What is implied is that if it were nurture [I think he meant "nature"?] then your parents would be great entrepreneurs.  Just like the way that all sports stars and all rock stars have famous parents, right?  This argument is flawed.  First, your parents may have had the DNA characteristics to be a successful entrepreneur but life’s circumstances might not have led them to those careers.  Or maybe your parents had the right DNA but the 10,000 hours weren’t there.  PC’s weren’t there.  The Internet wasn’t there.  So they chose other careers. Or maybe your parents didn’t have the DNA but you did.  Kind of like a guy who can hit a 98 mile-per-hour fastball might have had a dad who couldn’t.  Or … maybe entrepreneurship is nurture and not nature.  Maybe I’m wrong.  But this argument, wrapped in “data” is false evidence and is flawed.  What your parents did does not feature in the argument about whether entrepreneurs are born or made.

Firstly, the “nature” argument does not in fact imply that your parents have to be famous entrepreneurs for you to be one, but they should probably exhibit some entrepreneurial qualities.  Your predecessors (not even just parents, because genes can be recessive) don’t have to be successful entrepreneurs, but they probably should strive towards it in whatever manner is period-appropriate.    To say that nature is responsible for Shaq’s success as a basketball player is to say his father was probably tall, quick, and agile but not that his father played for the NBA.   This is based on your argument that entrepreneurship is in your DNA.  The only rebutal to the above argument, therefore, would be a claim that entrepreneurial genes are inherited randomly, thereby explaining lack of correlation to parents’ entrepreneurial qualities.

Secondly, in the above quote, the effects of “nurture” suddenly come into play for Mark.  He seems to acknowledge the fact that outside forces, even when combined with all the right DNA, can affect the career path a person chooses.  Therefore, doesn’t it seem plausible that the same is true of women in business?  Isn’t it possible that women have the same DNA-driven predisposition towards good management as men but, due to the lack of certain resources, choose not to go down the management path?

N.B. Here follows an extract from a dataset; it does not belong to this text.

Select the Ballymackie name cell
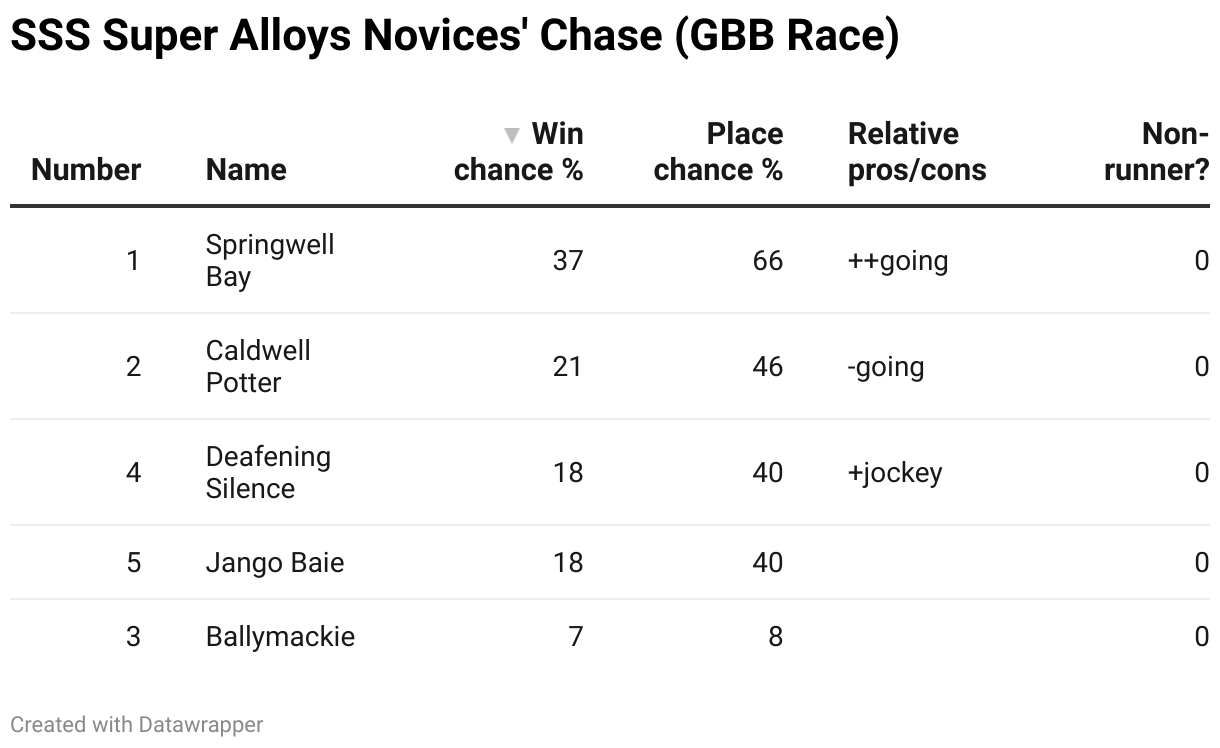The width and height of the screenshot is (1220, 748). (x=280, y=637)
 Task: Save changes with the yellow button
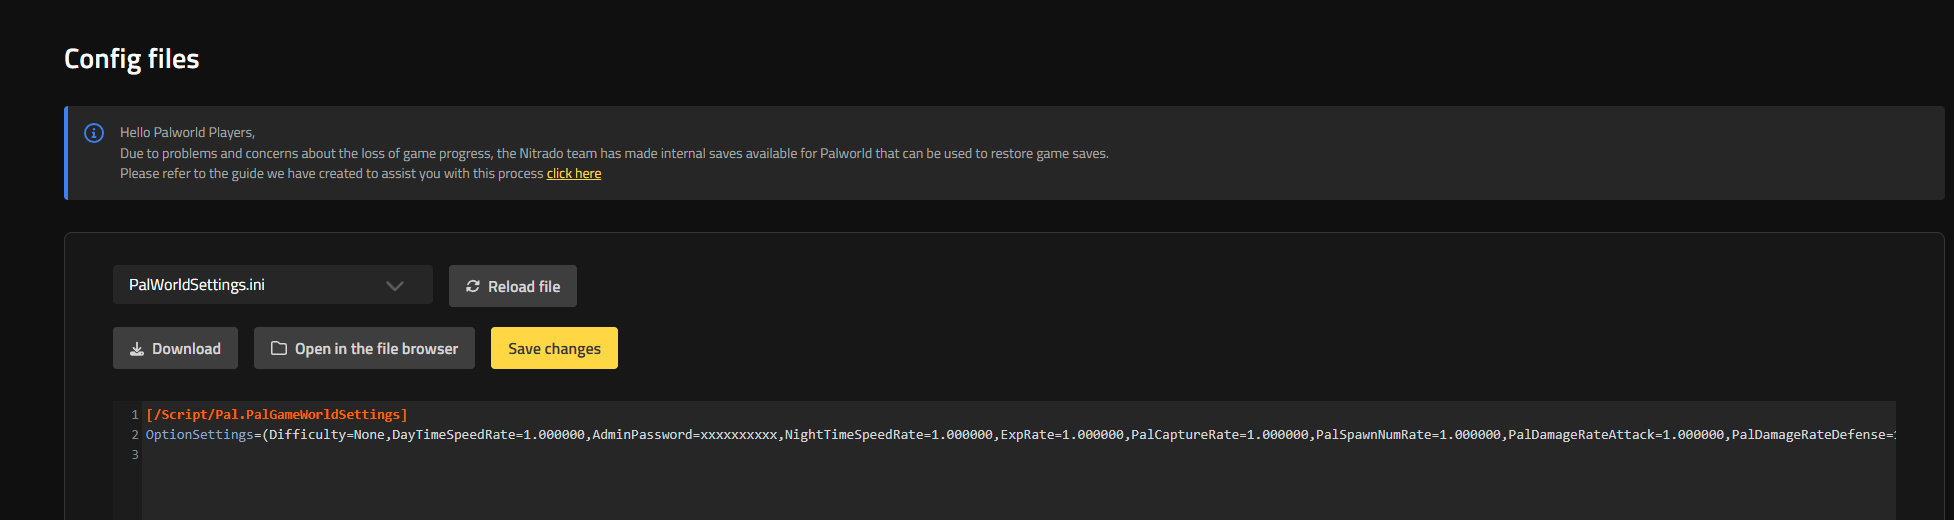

My point here is that as a believer in 80% nature, Mark was not actually able to present any logical arguments for it, while overwhelming his point with illogical disagreements for nurture.  He may disagree with the conclusions that Vivek drew in his post, but it’s tough to refute data underlying them.  In fact, Mark was doing a little projecting in implying Vivek manipulated data.  All he had done is show that there is in fact some evidence–not necessarily overwhelming evidence–that entrepreneurship can be learned.  Most of the statistics, in fact, are in the 40-60% range, demonstrating some evidence that entreneurship’s causes are almost perfectly random.  That doesn’t prove or disprove either nature or nurture; it just is.

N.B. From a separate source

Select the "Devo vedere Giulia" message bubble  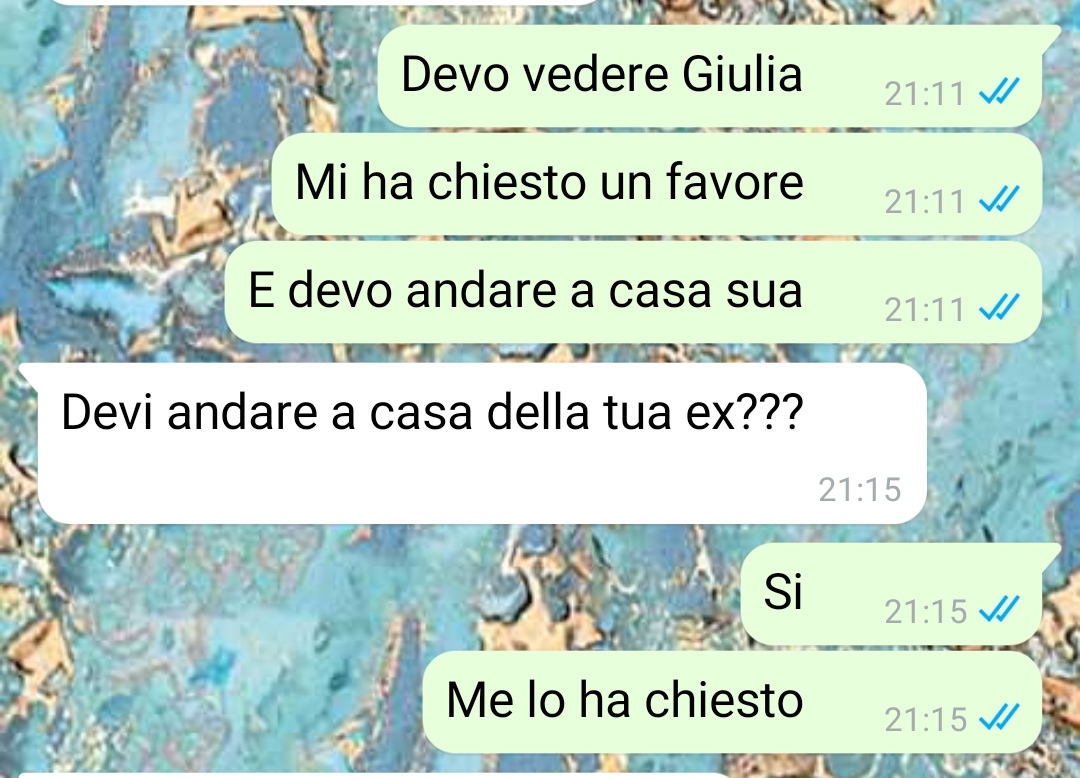click(709, 76)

As far as Im aware, today, we do not have impartial and statistically valid means of actually proving either the nature or nurture argument just like we cannot prove that women suck at running companies. My personal opinion is such: while it is true that for each individual person one may play a stronger role in his/her success (or failure) than the other, I’ve met enough people with opposite and equal weights in both to become convinced that there is no one answer and there is no clean 80/20 formula.